Sosok Nur Rohmah sebelumnya sempat menjadi sorotan karena hilang kabar selama 10 hari setelah bekerja dengan Erin. Keluarganya panik hingga melapor ke pengacara akibat tidak bisa menghubungi sang ART. Namun, kini Nur Rohmah tampak baik-baik saja, yang membuat Tessa Mariska menyindir adanya dugaan ‘uang tutup mulut’ di balik sikap diamnya.
Perubahan Sikap Nur Rohmah
Tessa Mariska mengungkapkan keheranan atas perubahan sikap Nur Rohmah. Ia menyebut bahwa sosok tersebut sebenarnya dalam kondisi sehat dan baik-baik saja. Dengan nada sindiran, ia menduga ada kompensasi materi yang mendorong Nur Rohmah untuk diam.
“Tapi itu kok baik-baik aja. Apakah ada gini-gini (uang)?”, ujarnya. Ia juga mengungkit kekhawatiran keluarga Nur Rohmah, termasuk suami yang sampai pingsan akibat rasa cemas.
“Karena mbaknya 10 hari nggak ada kabar dikirain mbaknya gimana gitu. Apa nanti digimana-gimanain gitu. Ternyata mbaknya ada,” tambahnya.
Tessa juga menyoroti gelagat Nur Rohmah yang terkesan menghindari kejaran media. Ia menduga intensitas ucapan sang ART diatur oleh nominal uang yang diterimanya dari majikan.

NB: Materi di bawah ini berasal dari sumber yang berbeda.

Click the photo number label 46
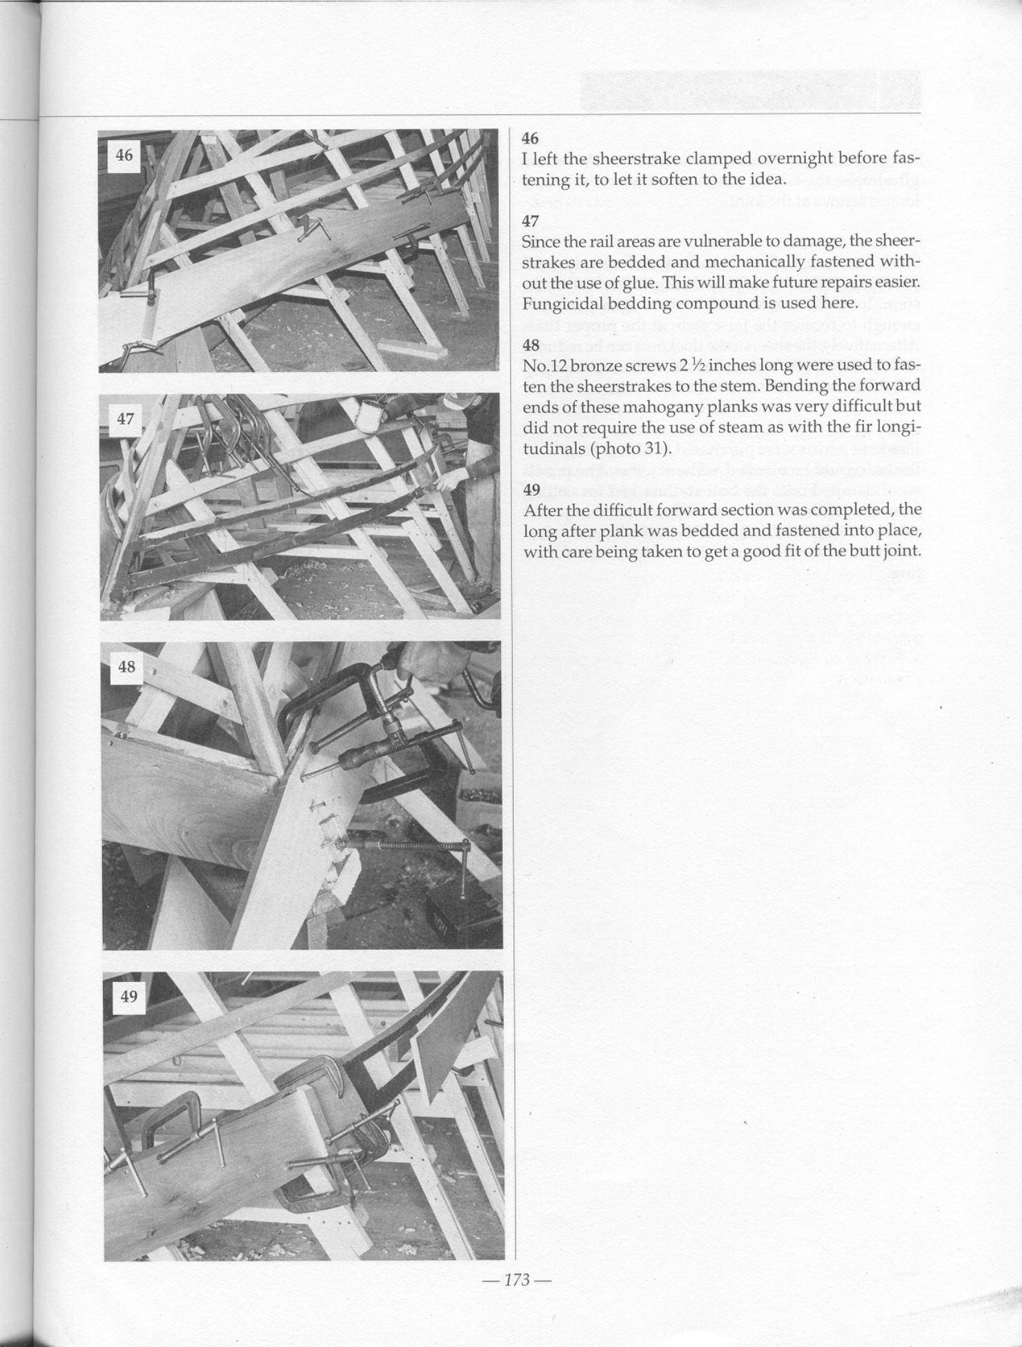point(124,155)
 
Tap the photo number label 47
point(125,418)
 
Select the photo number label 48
point(127,667)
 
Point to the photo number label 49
point(129,996)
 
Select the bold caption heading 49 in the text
point(531,490)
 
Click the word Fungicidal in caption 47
point(557,304)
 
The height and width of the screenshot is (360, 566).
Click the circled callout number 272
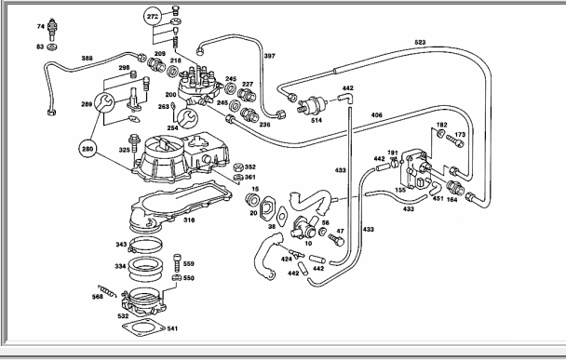pyautogui.click(x=153, y=16)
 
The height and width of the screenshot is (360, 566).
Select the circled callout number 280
pyautogui.click(x=88, y=149)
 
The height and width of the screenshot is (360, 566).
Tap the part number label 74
pyautogui.click(x=40, y=26)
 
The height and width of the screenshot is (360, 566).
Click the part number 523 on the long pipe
pyautogui.click(x=420, y=42)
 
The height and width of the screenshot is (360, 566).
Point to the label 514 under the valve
pyautogui.click(x=317, y=121)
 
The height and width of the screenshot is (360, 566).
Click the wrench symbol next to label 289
pyautogui.click(x=104, y=103)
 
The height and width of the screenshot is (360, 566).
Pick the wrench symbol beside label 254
pyautogui.click(x=188, y=118)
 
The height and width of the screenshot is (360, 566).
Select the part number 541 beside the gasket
pyautogui.click(x=172, y=328)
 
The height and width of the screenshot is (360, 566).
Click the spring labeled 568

“Tapi kalau mbaknya memang mau bersaksi ya nggak apa-apa, nggak usah kabur-kaburan juga, Mbak. Ngapain sih kabur-kaburan? Biasa aja.”
Komentar Tessa Mariska
Ia juga menyampaikan kekhawatiran bahwa jika uang yang diterima kurang, maka suara Nur Rohmah akan lebih rendah. Sebaliknya, jika uangnya cukup, maka suaranya akan lebih kuat.
“Takutnya kita nih kayak gini-kayak gini nanti ya. Kalau misalnya ya misalnya nanti (uangnya) kurang gitu bersuara deh sebenarnya. Tapi kalau ininya (uang) mantap suaranya dikit. Itu menurut aku loh ya,” katanya.
Konflik Erin dan Mantan ART
Selain kasus Nur Rohmah, Erin Anthony juga sedang berseteru dengan mantan ART-nya, Herawati. Hera mengaku mengalami dugaan penganiayaan dan kata-kata kasar saat masih bekerja dengan Erin. Konflik ini memuncak ketika Hera melaporkan Erin ke Polres Metro Jakarta Selatan.
Hera kemudian menggelar jumpa pers untuk menjelaskan perlakuan yang dialaminya. Di momen itu, ia menceritakan sederet perlakuan kasar dari Erin. Respons Erin terhadap pernyataan Hera sangat tajam. Ia merasa geram dan menyebut Hera mencari perhatian.
“Ih kamu, ngegemesin deh,” tulis Erin dalam komentarnya. Ia juga menuding Hera tidak menunjukkan bukti dugaan penganiayaan yang diterimanya.
“Coba kalian pikir dia tampil terus dan bicara terus kayak gitu tapi kenapa nggak nunjukin hasil penganiayaannya?” imbuhnya.
Erin kemudian menantang Hera untuk membuktikan dugaan penganiayaan yang dialaminya. Ia meminta Hera menunjukkan bekas luka atau bukti lainnya.
“Tunjukin dong yang katanya dipukul, mana bekas memarnya?” tanyanya. “Tunjukin dong yang manta katanya dicakar? Mana lukanya? Tunjukin dong mumpung momennya lagi banyak kamera,” pungkasnya.